══ DATA LISTING

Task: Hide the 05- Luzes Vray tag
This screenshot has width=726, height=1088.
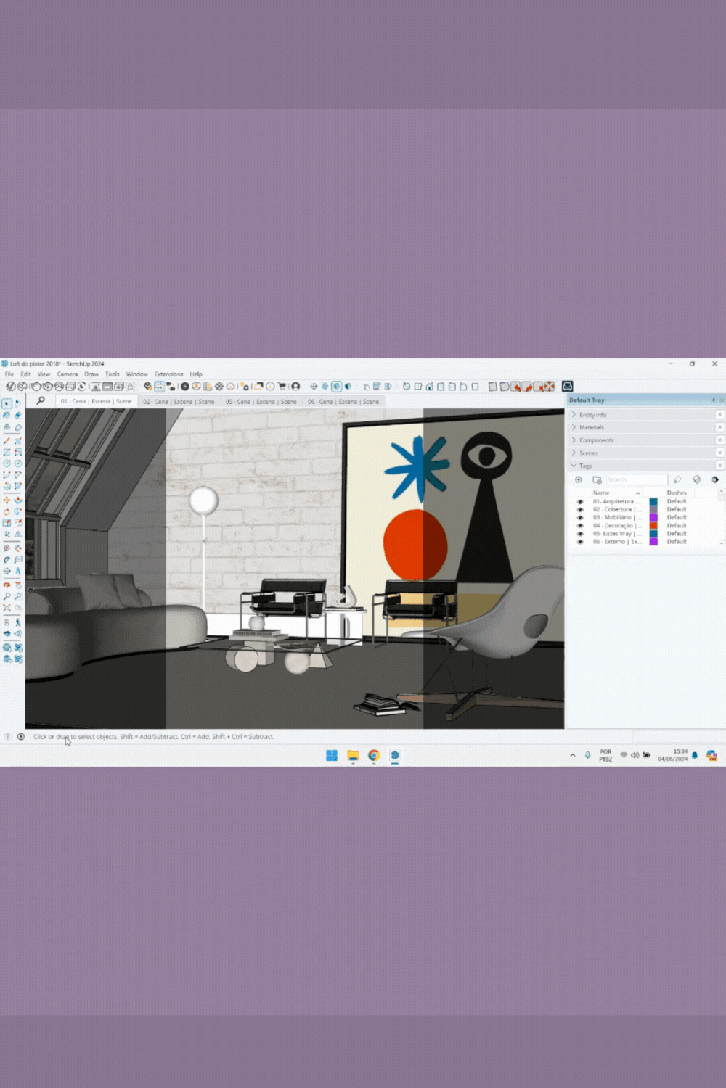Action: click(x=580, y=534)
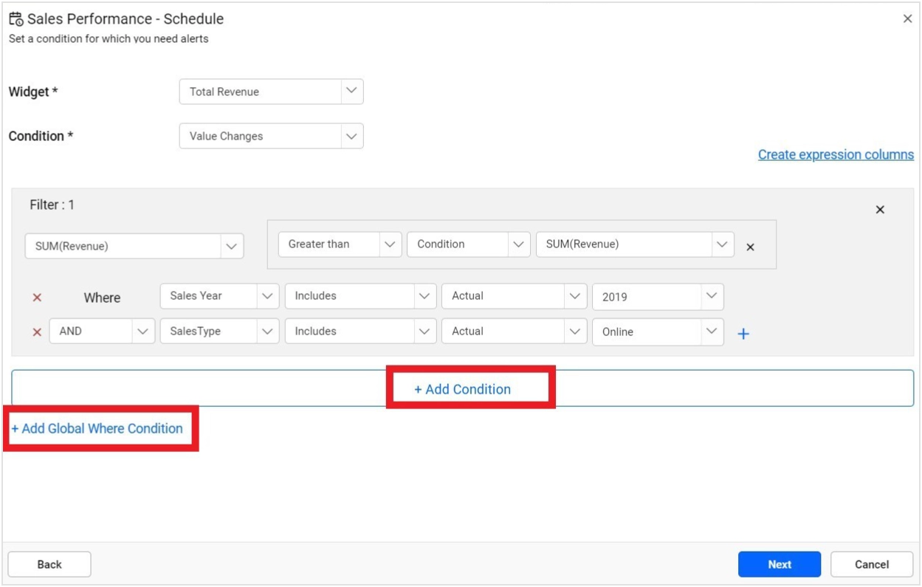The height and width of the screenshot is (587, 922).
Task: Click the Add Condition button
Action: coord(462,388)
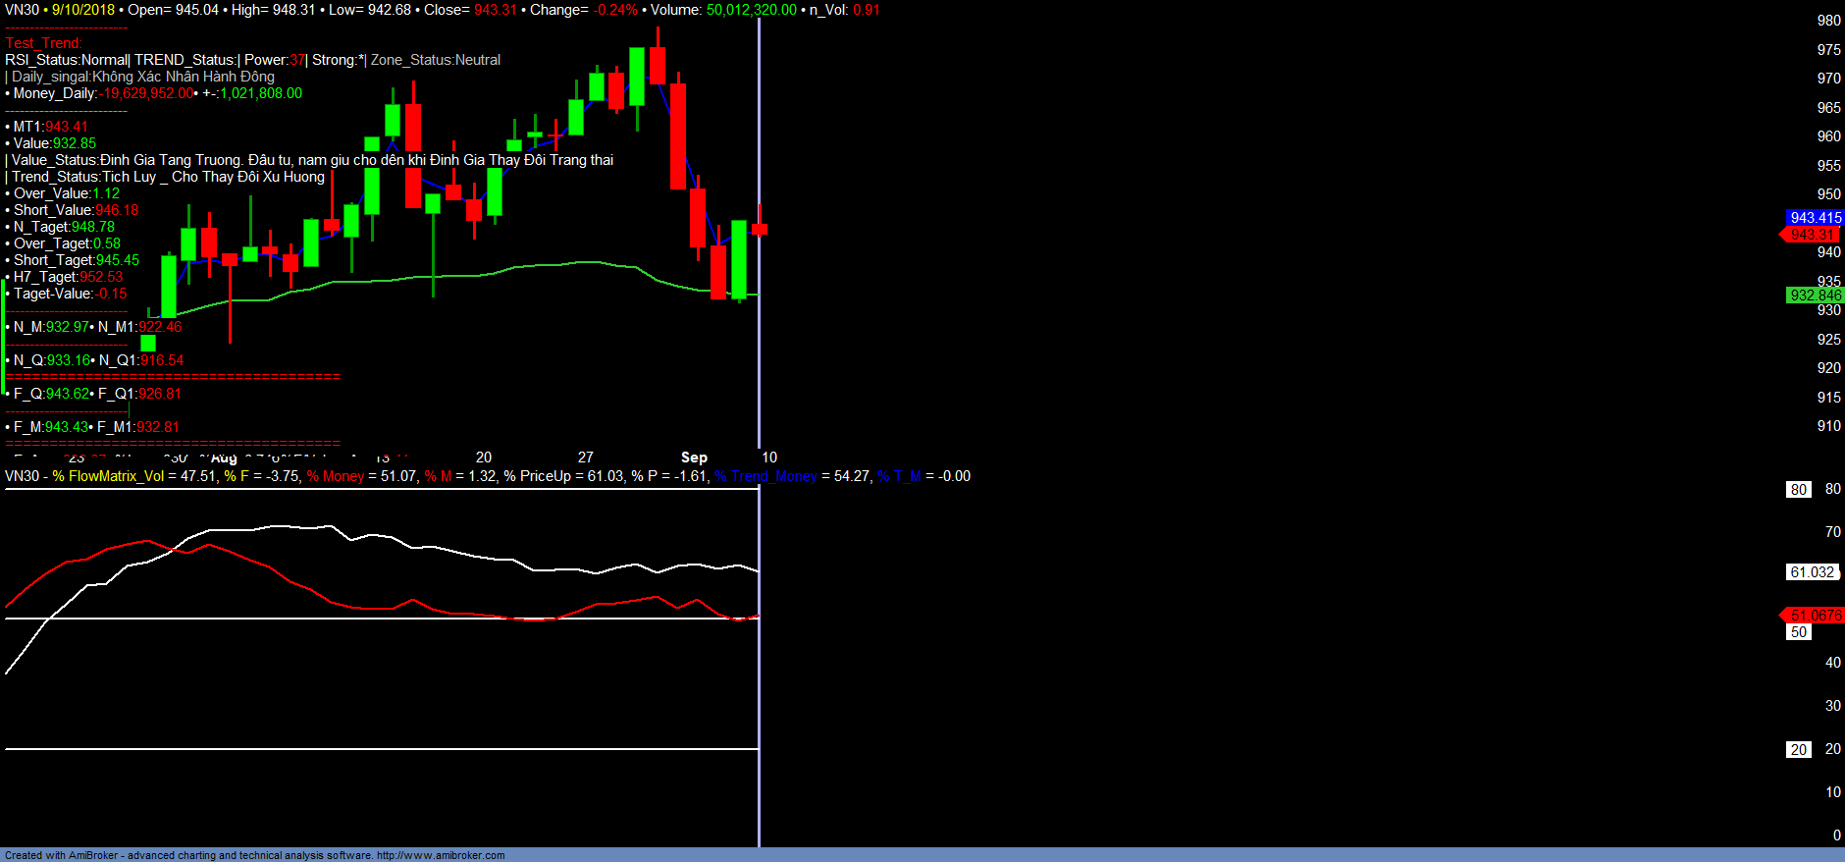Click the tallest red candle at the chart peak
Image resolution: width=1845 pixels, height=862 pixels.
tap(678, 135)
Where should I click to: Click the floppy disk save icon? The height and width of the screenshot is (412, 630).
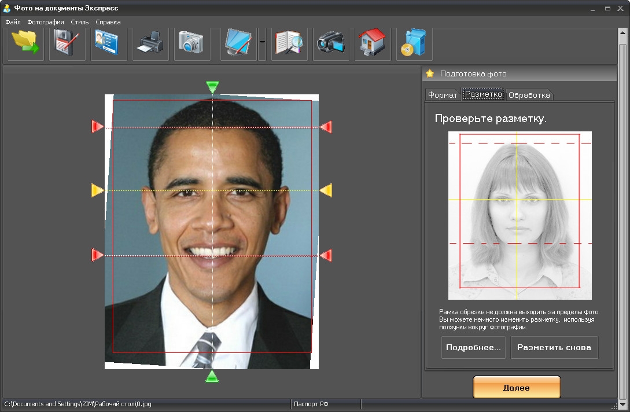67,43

════

▶ [YOUR OBJECTIVE]:
Return an exact transcription of the entries above, excluding each image.

▶ [TASK ANSWER]:
Task: Hide the 05- Luzes Vray tag
This screenshot has width=726, height=1088.
Action: click(x=580, y=534)
The height and width of the screenshot is (587, 922).
Task: Click the Add Condition button
Action: coord(462,388)
Click the tallest red candle at the chart peak
Image resolution: width=1845 pixels, height=862 pixels.
tap(678, 135)
Where should I click to: Click the floppy disk save icon? The height and width of the screenshot is (412, 630).
67,43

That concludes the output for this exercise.